Around the Sky in 28 Days – Day 7

The Moon is now a day past First Quarter or when it appears half Full in the evening sky. It is also getting bright enough that it is hard to see some of the objects nearby. Still this evening the Moon can be used to locate one of the most easily observable star formation regions in the sky.

Called the Lagoon Nebula (also known as NGC 6523, Messier 8, or M8 for short), it is a region of gas and dust stretching across 140×60 light-years at a distance from Earth of 5,200 light-years. All of these numbers are somewhat uncertain so errors up to 10-20% should be assumed. Much of the energy powering the “glow” of the nebula is produced by a cluster of stars which is currently forming from the nebula.

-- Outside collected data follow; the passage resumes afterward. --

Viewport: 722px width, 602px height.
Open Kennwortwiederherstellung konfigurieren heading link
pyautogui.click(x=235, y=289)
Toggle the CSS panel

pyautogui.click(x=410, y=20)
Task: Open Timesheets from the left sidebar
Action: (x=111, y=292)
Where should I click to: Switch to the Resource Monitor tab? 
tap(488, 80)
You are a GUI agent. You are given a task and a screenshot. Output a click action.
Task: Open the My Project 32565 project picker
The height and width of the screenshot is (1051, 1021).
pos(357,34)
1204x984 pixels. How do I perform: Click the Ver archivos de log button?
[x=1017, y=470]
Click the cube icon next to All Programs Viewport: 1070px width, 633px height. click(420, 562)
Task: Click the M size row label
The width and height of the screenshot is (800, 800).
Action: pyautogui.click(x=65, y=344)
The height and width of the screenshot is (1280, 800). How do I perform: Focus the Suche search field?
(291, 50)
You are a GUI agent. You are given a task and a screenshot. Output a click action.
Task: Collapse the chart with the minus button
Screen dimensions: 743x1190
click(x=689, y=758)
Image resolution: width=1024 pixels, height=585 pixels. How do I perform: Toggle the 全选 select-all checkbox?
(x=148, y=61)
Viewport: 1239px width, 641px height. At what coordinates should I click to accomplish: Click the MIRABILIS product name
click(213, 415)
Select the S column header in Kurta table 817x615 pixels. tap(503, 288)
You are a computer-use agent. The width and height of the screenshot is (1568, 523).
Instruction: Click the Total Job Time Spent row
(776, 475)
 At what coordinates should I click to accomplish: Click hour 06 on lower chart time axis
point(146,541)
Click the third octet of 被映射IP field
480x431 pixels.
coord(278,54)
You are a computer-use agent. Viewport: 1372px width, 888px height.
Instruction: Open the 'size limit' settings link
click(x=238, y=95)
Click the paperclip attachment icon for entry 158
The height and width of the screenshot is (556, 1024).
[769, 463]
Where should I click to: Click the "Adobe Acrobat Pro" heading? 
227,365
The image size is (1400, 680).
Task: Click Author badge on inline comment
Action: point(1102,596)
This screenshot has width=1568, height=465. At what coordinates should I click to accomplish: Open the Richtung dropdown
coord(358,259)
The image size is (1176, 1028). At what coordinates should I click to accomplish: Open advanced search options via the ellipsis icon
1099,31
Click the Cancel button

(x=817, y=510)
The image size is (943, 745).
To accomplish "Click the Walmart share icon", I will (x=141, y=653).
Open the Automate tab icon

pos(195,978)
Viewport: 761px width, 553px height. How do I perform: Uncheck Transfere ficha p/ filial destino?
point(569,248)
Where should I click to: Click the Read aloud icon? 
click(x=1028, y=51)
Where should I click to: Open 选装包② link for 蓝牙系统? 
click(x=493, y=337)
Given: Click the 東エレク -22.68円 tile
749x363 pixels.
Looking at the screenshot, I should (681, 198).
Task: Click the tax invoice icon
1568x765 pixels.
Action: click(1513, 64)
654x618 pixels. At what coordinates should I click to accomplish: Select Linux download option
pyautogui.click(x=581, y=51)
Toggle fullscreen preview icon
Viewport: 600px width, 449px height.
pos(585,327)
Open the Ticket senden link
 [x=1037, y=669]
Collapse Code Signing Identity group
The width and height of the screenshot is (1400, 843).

The image below shows the Lagoon in all its glory. Unfortunately this is not what it looks like to any human being. The picture is the result of long exposures on a large telescope. For most of us the Lagoon complex will appear as it does in the finder chart above. To the unaided eye the Lagoon is visible as small faint cloud though that is only true from dark sites. With the Moon so close even dark site observers may not be able to see it without help. oTo really see the Lagoon point a pair of binoculars or a small telescope a few degrees to the right of the Moon. A line of 5th-6th magnitude stars are superimposed on the Lagoon. Within this line of stars you may make out the Lagoon’s associated star cluster sand perhaps the inner core of the nebula itself.

Image of the Lagoon Nebula and associated star cluster. Image taken as part of the GigaGalaxy Zoom project with the MPG/ESO 2.2-m telescope. Credit: ESO.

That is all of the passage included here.